Directed by Lee Daniels
Released from 15th March 2013
Screening at FACT

Reviewed by Joe Coventry

Reptilian Delivery

The chances are you will never have seen the tumbling innards of a slit open alligator or imagined the stench; or have never seen what a shoal of jellyfish can do to an athletically honed young body; well here is your chance. Steamy and febrile is only the half of it. Think mangrove swamps, fifty shades of green, fetid vegetation, fettered and frustrated ambitions and the interminable strain of not much ever happening, relieved only by a dip in the sea.

Director Daniels film is an outrageous portrayal of stunted backwater life in small time Florida. dizzy unfulfilled trailer trash Charlotte Bless (Nicole Kidman) pours out coffee to the locals and for something else to do, her heart to prisoners on Death Row.
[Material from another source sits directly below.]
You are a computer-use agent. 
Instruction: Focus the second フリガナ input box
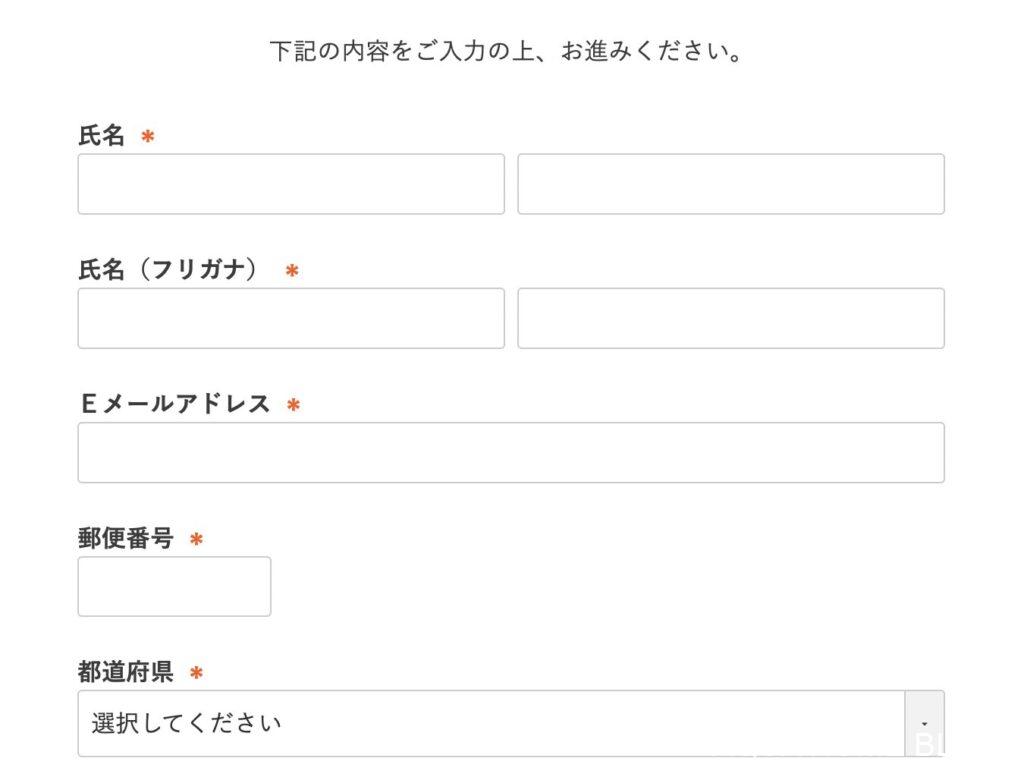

Her latest is Hillary van Wetter (John Cusack), at his obnoxious best. He is the pivot on which the action revolves.

Accused of killing a local cop he becomes a cause celebre when his case is taken up by local investigative journalist (Matthew McConaughey) and his black side-kick Yardley (David Oyelowo). To much bristling of eyebrows from the police and state functionaries, not yet up to speed on racial equality, they are out to prove van Wetter innocent. Ward's younger brother Jack (Zac Effron) is roped in as driver. He is wasting away after flunking college, and is happy to do anything useful with his hands to relieve the boredom of stalking all day in his designer underpants, to the amusement of the black housemaid (Macy Gray).

Charlotte joins the team and Jack becomes increasingly infatuated by her presence, as with much tantalising teasing his advances are rebuffed. She does do the business though by urinating over him in the jellyfish incident. The eventual prison meeting with van Wetter is mind blowing - non touch sex is not usually given an outing on the big screen - as things are brought to a head.
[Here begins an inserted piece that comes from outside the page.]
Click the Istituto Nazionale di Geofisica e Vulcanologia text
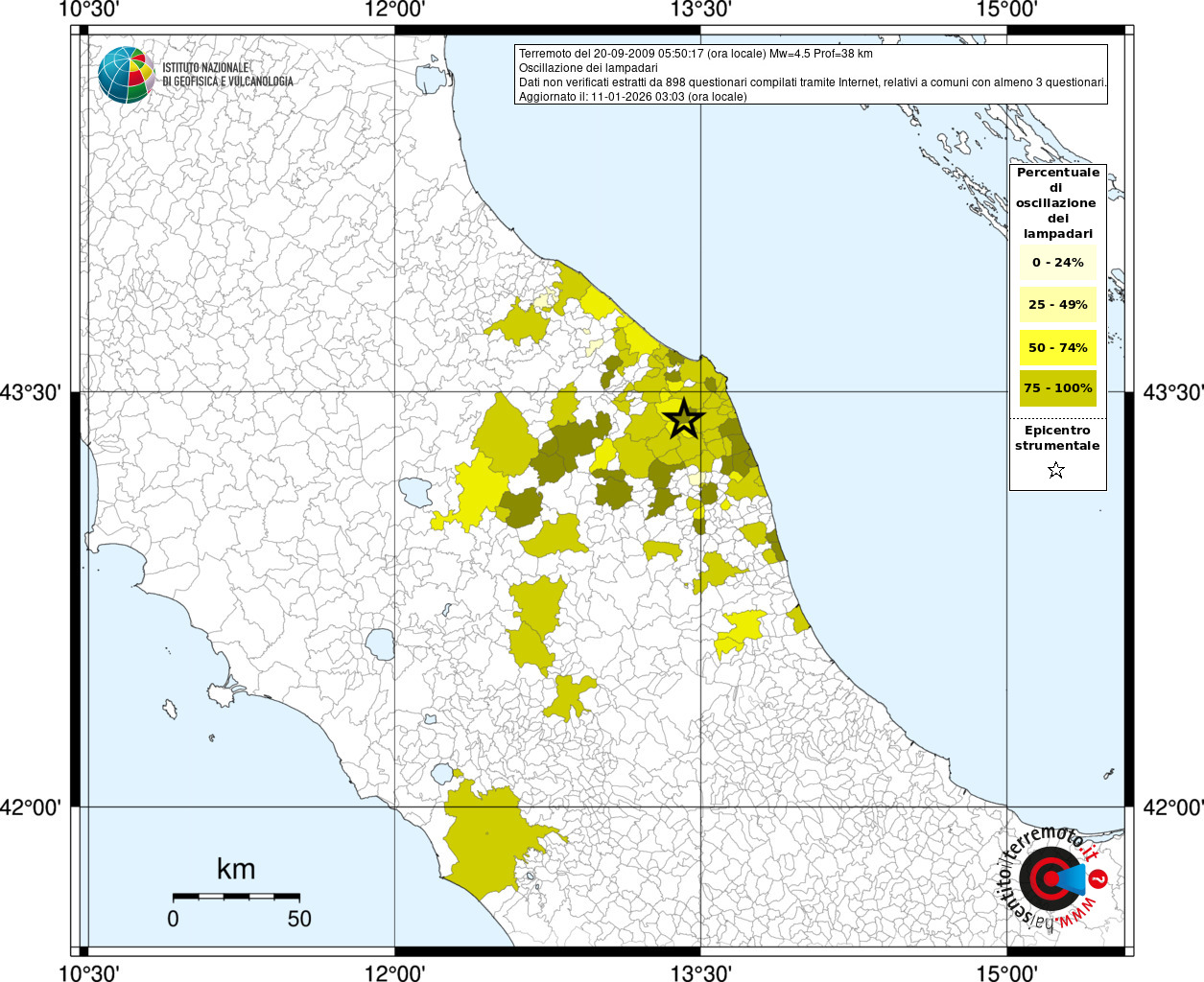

van Wetter wins his appeal and takes Charlotte back to the swamp-life he came from, excessively releasing years of sexual frustration in the process. It all becomes too much for Jack when he receives a letter from her. Forsaking his father's wedding he takes a boat with Ward to hopefully retrieve Charlotte from the monster's clutches.

Daniels has divided the critics opinions with this film. Including mesmerising performances from Kidman and Cusack, ably backed by the rest of the cast, scenery to die in, and music to level any score, there is nothing out there at the moment that can hold a machete to this.